Summary The close friendship between Max Klinger and the Norwegian painter Christian Krohg during their student days at the academies of Carlsruhe and Berlin is often, though briefly, mentioned in the literature on the two artists. But the impact of this relationship on their artistic development has been practically neglected. German art historians tend to ignore the relevant Scandinavian sources, and their Norwegian collegues have been reluctant, at the very least, to stress the interesting points of contact between Klinger and Norwegian pictorial art. For a broader, as well as a more detailed, treatment of this subject the author refers to her forthcoming study, Max Klinger und Norwegen. The purpose of the present article is to discuss the character and importance of Klinger's influence on Edvard Munch. So far, such interest as Munch might have taken in the work of Max Klinger is commonly dated to his prolonged stay in Germany in the 1890s. It is, however, possible to prove that Munch, through his close connection with Krohg, was very well informed about the graphic art of Klinger already in the early 1880s, — long before his first visit to Berlin in 1892. Thus, it may be shown that as early as 1880 two exhibitions of Klinger's earliest graphic cycles were to be seen in Oslo (then Kristiania), and that the works in question belonged to his friend Christian Krohg.

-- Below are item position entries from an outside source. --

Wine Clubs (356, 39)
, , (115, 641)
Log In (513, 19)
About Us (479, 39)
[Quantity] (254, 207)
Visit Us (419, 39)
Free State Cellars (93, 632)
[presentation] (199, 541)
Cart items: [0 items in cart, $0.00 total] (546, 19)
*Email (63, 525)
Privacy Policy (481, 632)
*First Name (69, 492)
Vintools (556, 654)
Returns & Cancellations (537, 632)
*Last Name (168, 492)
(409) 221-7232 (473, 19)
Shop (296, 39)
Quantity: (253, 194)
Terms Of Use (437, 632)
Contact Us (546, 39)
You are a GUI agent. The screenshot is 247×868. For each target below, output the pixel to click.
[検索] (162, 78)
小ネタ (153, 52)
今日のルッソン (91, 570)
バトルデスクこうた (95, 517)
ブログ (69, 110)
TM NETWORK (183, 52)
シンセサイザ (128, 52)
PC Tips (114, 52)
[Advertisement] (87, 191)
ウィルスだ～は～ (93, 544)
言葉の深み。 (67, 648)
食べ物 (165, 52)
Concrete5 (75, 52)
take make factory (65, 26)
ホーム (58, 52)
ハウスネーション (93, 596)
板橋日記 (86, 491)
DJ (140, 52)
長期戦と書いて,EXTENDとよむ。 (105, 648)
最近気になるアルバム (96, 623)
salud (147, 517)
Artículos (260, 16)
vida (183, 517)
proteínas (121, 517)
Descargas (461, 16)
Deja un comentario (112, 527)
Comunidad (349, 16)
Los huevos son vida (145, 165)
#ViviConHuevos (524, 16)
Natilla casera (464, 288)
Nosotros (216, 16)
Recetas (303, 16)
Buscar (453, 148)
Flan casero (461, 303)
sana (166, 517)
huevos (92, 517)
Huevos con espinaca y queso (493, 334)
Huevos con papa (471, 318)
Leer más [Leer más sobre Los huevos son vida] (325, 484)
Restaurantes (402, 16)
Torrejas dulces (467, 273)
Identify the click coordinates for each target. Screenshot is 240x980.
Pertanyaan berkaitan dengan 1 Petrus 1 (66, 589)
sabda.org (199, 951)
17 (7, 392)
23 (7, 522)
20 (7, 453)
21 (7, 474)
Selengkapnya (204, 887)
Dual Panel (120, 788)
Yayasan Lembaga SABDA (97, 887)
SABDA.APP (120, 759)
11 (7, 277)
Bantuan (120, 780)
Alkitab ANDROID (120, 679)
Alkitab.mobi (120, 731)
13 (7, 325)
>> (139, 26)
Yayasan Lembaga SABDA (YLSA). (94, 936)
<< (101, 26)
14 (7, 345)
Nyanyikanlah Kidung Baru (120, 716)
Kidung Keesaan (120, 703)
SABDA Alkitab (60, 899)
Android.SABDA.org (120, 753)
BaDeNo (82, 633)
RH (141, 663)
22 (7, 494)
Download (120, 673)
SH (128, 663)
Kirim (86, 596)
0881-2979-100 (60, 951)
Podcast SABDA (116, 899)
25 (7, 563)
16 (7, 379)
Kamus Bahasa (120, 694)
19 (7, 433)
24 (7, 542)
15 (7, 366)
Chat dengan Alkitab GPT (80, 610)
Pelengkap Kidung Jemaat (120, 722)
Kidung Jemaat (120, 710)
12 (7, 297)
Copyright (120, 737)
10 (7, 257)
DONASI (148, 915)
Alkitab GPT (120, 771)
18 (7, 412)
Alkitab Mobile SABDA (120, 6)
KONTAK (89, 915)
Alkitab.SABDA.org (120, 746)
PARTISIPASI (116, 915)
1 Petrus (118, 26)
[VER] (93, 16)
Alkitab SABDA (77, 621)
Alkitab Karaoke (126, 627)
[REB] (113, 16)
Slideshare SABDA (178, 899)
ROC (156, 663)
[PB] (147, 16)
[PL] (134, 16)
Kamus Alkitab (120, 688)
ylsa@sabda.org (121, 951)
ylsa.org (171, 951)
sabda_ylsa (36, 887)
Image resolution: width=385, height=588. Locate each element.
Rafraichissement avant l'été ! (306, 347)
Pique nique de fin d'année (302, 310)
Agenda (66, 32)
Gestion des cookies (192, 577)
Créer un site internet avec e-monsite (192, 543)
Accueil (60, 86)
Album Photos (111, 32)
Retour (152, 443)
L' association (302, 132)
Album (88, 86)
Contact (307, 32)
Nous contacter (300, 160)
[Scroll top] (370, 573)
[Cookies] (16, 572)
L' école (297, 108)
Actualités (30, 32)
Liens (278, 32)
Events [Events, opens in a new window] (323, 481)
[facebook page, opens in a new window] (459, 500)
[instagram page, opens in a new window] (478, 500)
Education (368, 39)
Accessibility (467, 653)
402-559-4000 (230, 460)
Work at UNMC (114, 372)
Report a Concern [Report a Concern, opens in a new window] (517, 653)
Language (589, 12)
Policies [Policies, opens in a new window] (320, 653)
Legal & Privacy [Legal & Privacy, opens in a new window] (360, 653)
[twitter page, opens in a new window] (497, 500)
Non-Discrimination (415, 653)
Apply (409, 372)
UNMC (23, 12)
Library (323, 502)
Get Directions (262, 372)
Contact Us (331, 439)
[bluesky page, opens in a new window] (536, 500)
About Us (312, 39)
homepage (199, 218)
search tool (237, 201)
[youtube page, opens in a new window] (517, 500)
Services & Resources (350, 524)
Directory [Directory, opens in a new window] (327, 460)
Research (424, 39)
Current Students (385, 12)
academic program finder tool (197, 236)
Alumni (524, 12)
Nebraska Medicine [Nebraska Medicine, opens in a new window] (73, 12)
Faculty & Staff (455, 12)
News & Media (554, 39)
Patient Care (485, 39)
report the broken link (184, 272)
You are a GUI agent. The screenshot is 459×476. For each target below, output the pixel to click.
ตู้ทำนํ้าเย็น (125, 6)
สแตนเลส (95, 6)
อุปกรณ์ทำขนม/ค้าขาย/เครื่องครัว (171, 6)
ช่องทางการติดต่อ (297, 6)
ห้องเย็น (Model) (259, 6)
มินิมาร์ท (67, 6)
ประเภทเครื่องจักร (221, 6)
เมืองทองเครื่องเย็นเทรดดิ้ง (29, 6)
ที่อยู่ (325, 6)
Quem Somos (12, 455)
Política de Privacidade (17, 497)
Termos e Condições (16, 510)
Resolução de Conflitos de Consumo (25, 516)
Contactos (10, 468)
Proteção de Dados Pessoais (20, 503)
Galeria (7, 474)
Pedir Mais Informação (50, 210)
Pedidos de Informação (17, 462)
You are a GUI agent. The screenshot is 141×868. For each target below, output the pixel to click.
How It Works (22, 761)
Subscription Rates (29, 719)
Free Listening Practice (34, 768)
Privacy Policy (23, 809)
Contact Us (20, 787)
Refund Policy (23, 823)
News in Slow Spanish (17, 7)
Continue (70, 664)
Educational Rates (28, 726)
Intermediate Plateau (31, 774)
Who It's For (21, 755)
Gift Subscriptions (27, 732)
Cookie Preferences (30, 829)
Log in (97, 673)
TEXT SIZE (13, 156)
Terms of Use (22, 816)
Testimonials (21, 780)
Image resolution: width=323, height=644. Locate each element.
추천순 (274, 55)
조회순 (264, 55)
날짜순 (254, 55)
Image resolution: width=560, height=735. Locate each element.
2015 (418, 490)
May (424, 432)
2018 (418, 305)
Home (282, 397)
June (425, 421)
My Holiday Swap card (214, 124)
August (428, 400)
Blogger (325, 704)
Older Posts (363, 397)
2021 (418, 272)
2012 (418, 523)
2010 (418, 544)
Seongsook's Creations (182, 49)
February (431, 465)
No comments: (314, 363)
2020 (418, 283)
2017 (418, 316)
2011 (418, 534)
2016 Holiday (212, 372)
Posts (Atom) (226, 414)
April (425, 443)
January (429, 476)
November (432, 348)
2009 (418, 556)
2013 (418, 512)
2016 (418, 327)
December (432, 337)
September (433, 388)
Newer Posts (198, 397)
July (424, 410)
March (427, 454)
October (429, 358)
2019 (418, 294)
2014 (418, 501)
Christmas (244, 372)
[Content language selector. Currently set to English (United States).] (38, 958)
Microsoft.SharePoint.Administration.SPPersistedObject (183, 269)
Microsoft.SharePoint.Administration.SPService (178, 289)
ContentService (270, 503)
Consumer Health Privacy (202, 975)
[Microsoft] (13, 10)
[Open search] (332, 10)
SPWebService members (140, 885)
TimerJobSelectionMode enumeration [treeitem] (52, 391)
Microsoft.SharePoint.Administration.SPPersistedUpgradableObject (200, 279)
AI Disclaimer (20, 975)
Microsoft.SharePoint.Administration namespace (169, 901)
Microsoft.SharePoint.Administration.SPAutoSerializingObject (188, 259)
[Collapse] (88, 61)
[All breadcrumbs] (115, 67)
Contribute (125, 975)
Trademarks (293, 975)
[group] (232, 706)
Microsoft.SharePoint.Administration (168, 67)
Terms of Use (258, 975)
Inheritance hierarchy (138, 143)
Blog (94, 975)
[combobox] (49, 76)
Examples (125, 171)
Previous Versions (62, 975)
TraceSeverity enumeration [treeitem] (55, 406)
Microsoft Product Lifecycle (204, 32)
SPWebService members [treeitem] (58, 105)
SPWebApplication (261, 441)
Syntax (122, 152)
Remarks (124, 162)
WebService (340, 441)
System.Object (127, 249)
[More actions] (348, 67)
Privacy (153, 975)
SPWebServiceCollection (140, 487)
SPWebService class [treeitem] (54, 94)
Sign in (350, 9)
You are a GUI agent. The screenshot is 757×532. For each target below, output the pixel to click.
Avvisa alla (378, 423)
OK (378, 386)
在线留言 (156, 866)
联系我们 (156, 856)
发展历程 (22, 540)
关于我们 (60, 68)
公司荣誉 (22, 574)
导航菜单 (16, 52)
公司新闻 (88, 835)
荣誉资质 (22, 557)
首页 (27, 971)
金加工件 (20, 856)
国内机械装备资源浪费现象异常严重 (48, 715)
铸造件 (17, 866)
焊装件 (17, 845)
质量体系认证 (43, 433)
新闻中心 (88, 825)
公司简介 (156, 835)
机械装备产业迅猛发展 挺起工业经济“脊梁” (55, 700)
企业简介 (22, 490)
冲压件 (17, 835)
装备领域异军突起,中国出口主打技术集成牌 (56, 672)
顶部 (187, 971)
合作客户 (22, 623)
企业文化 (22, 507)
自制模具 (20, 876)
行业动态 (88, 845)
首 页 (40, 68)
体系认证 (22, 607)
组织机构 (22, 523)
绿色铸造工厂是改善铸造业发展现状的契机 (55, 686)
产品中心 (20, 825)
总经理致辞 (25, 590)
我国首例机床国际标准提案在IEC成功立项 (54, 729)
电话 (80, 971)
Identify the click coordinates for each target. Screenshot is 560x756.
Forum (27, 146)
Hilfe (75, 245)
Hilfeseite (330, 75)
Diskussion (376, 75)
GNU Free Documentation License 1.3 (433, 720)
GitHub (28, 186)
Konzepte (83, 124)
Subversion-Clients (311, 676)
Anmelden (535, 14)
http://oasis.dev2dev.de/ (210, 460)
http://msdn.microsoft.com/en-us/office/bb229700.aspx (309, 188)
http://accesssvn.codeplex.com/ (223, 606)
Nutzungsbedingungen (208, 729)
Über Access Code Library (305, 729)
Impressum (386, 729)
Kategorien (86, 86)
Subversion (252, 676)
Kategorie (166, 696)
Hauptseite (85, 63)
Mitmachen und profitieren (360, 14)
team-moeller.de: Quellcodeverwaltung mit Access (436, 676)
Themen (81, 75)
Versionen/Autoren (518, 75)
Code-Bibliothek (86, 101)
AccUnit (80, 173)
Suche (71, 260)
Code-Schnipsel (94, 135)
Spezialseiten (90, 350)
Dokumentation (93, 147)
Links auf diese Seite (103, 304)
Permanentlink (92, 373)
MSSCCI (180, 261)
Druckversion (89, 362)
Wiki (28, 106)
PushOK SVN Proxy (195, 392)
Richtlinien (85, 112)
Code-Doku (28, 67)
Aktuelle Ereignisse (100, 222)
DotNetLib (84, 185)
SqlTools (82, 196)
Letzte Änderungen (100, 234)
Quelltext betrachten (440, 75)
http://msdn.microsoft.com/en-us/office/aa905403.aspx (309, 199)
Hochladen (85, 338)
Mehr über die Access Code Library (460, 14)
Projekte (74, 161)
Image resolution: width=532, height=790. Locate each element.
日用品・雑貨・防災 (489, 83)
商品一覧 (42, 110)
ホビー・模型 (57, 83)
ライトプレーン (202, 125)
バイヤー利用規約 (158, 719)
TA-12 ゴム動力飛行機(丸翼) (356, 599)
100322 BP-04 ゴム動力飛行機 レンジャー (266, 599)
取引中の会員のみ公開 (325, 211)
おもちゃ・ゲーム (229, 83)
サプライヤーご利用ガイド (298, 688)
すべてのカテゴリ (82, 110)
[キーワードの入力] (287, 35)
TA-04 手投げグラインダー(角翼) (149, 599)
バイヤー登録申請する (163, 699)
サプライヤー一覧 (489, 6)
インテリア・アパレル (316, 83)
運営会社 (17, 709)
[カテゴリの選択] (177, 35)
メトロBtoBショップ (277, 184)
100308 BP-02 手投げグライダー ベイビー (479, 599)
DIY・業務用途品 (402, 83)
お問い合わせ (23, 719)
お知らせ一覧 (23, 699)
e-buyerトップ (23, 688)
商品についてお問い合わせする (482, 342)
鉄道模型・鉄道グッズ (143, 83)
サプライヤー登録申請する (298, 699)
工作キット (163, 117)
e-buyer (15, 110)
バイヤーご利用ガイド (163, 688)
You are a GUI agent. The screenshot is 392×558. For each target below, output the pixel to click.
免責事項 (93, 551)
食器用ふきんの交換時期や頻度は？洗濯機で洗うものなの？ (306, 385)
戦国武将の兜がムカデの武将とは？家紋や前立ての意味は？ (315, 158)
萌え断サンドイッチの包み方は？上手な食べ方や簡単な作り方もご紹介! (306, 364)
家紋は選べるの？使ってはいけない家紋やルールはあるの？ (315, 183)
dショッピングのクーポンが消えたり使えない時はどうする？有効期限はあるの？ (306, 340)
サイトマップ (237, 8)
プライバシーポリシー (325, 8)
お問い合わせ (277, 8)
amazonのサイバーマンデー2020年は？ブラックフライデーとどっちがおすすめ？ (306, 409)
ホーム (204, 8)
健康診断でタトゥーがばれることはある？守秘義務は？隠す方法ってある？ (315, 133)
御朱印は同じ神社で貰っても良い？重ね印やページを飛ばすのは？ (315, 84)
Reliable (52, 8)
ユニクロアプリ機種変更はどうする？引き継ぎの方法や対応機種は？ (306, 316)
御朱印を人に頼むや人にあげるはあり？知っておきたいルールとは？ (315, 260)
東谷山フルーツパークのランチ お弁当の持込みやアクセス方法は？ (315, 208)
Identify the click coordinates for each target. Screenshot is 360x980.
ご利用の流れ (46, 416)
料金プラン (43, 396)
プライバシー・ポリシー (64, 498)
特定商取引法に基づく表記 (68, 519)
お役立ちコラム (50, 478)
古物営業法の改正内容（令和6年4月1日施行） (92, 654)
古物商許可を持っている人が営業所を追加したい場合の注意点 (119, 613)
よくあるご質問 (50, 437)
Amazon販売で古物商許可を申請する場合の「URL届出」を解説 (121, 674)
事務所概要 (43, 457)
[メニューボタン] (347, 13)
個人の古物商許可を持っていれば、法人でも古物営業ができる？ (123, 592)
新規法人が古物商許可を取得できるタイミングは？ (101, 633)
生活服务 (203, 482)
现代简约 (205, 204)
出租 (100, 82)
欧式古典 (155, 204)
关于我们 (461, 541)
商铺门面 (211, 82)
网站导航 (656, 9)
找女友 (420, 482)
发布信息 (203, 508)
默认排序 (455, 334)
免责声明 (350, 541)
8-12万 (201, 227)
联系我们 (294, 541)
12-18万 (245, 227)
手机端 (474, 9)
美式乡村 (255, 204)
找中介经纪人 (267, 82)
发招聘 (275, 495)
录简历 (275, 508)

At that time Klinger was not yet famous and ‐ thanks to Krohg ‐ his art was probably better known in Norway than in Germany. In 1891 the Norwegian National Gallery bought 53 graphic works by Klinger from Krohg's collection, thus becoming temporarily the museum in Europe where Klinger was best represented. These prints all date from before 1884, and must have been given to Krohg by Klinger in those early years when the friendship between him and the German artist was at its closest. By the same token we are lead back to the period when Munch for a time was a pupil of Krohg and certainly strongly under his influence. Thus it cannot reasonably be doubted that Munch was well acquainted with Klinger's imagery long before his Berlin years. Further, through thematic comparisons the author is able to point out, that this knowledge of Klinger's highly personal graphic art became an important influence on Munch's subject matter and pictorial conception, although some of his formal solutions and technical means undobtedly derive from contemporary French art.